Recovery and cleanup

  • End of duration: The chaos pod calls the inverse AuthorizeSecurityGroup* or RevokeSecurityGroup* to return the security group to its pre-fault state.
  • Abort the experiment: Stopping the experiment from Chaos Studio triggers the same reversal.
  • Manual recovery: If the fault exits before reversal (for example a permission error mid-experiment), inspect the security group and reverse the change manually. The original rule's protocol, port range, and IP/CIDR are echoed in the chaos pod logs.
  • Stateful connections: Already-established TCP connections survive the rule change because security groups are stateful; only the application's reaction to lost service is affected.

Limitations

  • No effect on already-open connections: Security groups are stateful; the rule change affects only new flows. To break existing connections, combine with a network-loss fault.
  • bridge / host networking is unsupported: The fault requires awsvpc so that each task has its own ENI and security group.
  • NACLs are not modified: This fault changes security groups only. Network ACLs (which are stateless and operate at the subnet level) are unaffected.
  • Rule must be reversible: When RULE_MODE=remove, the rule must exist at the start of the experiment. When RULE_MODE=add, the rule must not already exist (otherwise the API call fails).
  • Cross-region targeting: A single experiment targets one region (the value of REGION).

Troubleshooting

ECS network restrict experiment fails with InvalidParameterValue duplicate rule

When RULE_MODE=add and the chosen IP/protocol/port range already matches an existing rule, the AuthorizeSecurityGroup* call returns a duplicate-rule error and the fault fails. Either pick a different IP/port combination that is not already authorized, or use RULE_MODE=remove against the existing rule. You can inspect the current rules with 'aws ec2 describe-security-groups'.

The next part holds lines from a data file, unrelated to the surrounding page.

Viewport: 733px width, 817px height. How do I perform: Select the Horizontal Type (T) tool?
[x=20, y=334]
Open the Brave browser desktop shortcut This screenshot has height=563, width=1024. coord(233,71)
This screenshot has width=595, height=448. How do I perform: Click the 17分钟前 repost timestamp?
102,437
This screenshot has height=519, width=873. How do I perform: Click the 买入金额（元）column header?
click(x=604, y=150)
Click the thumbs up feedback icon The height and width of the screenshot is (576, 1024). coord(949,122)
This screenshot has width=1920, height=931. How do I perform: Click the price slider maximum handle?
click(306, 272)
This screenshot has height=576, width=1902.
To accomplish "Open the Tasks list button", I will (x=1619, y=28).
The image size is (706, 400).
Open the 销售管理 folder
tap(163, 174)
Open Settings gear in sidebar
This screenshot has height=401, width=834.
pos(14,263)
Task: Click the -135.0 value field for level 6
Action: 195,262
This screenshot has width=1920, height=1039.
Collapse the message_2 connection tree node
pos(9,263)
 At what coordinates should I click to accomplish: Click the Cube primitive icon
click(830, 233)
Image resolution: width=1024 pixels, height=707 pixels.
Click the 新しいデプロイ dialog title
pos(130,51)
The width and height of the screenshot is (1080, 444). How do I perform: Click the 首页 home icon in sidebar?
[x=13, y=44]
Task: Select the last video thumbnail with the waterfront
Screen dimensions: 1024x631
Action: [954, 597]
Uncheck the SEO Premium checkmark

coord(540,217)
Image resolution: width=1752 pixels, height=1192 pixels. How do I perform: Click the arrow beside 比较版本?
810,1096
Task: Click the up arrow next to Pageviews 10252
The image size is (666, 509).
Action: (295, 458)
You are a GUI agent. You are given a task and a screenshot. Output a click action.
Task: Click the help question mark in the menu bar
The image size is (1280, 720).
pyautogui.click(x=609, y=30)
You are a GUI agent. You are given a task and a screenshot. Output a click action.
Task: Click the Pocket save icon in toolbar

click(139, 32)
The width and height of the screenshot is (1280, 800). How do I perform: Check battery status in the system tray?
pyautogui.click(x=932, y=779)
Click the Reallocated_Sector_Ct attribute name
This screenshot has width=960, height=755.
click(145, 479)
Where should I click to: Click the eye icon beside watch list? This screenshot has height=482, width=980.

ECS network restrict reports rule does not exist

When RULE_MODE=remove and no existing rule matches the exact IP, protocol, and port range, the RevokeSecurityGroup* call fails. The fault matches on exact tuple, so 'tcp 80-80 from 10.0.0.0/16' and 'tcp 80-80 from 10.0.0.0/24' are different rules. Inspect the current rule set with 'aws ec2 describe-security-groups' and supply matching values.

Application keeps serving traffic during the chaos window

The most common causes are: existing connections were already open and security groups are stateful (no impact on existing flows); the application has long-lived keep-alive connections that span the chaos window; the traffic is reaching the service via a different security group (multiple SGs can be attached to the ENI); or the destination IP does not match IP_ADDRESS exactly. Combine with a connection-drain fault or pick a stricter rule scope.

Security group rule is not restored after the chaos window

The fault reverses the rule change automatically. If the security group is in an unexpected state, the most common cause is a permission failure on the reverse call (revoke when the chaos call added, or authorize when the chaos call removed). Inspect the chaos pod logs for the failed call and apply the inverse change manually. The chaos pod logs include the exact ip-permissions payload.